__DATA UNDER STUDY__:
______________________________
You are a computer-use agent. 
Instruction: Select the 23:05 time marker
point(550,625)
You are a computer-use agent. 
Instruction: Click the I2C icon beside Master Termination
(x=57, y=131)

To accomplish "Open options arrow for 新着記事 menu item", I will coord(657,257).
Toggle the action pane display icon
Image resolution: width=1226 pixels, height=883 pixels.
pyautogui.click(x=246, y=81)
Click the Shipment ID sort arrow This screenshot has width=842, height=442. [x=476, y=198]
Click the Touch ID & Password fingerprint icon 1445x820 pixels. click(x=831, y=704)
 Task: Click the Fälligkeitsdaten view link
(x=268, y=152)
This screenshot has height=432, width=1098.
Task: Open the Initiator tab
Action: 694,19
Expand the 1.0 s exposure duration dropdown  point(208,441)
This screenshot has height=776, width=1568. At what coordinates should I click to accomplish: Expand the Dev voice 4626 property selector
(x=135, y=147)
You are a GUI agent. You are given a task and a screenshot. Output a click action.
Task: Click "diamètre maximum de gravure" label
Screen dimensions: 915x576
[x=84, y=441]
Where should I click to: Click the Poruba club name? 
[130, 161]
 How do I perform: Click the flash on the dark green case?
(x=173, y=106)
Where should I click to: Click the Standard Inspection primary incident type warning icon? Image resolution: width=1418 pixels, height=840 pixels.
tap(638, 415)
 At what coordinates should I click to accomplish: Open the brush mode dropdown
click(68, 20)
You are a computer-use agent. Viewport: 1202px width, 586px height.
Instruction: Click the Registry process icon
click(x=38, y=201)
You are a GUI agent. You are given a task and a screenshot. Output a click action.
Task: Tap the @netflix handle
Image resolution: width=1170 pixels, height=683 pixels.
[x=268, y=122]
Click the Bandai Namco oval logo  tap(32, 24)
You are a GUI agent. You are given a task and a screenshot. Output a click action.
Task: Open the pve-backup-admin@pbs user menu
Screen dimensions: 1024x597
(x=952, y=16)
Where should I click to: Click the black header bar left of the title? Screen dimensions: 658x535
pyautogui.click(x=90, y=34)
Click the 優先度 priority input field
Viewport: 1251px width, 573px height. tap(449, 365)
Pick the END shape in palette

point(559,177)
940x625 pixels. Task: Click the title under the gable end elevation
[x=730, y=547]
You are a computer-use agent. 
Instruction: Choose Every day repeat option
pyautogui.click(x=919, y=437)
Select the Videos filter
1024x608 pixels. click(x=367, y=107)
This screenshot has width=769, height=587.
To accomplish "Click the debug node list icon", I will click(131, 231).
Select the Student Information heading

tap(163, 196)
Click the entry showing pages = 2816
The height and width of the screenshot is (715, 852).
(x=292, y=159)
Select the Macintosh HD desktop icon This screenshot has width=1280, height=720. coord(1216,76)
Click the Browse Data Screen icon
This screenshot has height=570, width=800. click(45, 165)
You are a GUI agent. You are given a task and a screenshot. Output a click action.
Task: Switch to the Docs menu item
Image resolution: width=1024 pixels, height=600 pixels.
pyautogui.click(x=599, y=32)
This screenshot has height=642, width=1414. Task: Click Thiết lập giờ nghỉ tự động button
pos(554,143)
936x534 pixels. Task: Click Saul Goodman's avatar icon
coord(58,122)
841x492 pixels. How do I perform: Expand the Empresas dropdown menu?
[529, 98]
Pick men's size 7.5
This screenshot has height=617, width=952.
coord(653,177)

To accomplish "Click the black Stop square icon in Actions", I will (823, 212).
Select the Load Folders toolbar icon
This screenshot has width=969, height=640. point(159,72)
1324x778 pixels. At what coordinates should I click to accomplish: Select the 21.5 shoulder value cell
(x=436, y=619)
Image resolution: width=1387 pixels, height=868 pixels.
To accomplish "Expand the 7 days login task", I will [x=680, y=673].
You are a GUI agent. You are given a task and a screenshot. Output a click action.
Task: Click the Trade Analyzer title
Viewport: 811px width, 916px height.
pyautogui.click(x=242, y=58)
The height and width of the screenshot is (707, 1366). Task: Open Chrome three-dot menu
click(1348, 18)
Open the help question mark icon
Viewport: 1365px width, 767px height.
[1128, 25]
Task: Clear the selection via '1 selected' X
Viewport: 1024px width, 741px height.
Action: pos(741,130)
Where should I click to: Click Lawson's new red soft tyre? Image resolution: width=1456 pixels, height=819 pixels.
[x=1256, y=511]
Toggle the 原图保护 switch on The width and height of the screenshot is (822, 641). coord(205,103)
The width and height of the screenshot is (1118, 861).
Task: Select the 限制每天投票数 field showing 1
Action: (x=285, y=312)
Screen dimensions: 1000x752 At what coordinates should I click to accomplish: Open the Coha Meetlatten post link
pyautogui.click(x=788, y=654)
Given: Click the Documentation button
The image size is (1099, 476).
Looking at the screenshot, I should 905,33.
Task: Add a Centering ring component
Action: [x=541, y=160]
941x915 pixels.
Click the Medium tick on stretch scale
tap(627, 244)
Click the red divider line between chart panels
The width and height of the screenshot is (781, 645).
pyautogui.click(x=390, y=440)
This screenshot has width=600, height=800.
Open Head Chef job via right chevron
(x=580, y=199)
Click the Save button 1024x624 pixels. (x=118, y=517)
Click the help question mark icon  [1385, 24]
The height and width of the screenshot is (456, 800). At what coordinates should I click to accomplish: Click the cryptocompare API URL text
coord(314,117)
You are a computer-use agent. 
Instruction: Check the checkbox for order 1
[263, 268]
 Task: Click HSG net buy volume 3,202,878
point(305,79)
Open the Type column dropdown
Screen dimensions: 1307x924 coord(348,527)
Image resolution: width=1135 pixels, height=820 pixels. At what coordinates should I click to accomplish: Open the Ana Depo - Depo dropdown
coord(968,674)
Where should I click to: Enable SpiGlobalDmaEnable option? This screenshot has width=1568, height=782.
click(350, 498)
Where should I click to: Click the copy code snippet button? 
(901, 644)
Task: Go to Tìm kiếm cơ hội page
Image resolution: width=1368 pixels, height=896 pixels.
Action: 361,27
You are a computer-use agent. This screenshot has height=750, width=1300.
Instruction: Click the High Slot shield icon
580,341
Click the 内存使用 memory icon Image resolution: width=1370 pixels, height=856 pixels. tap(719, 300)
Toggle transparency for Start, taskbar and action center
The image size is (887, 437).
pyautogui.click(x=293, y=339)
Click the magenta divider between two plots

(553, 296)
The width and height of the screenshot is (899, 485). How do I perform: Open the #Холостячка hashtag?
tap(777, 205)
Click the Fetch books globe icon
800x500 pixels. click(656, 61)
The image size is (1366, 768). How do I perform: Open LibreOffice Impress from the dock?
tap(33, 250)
______________________________
Scan the material above for the string "arrow". Return each line where it occurs.

__RESPONSE TO THIS TASK__:
To accomplish "Open options arrow for 新着記事 menu item", I will coord(657,257).
Click the Shipment ID sort arrow This screenshot has width=842, height=442. [x=476, y=198]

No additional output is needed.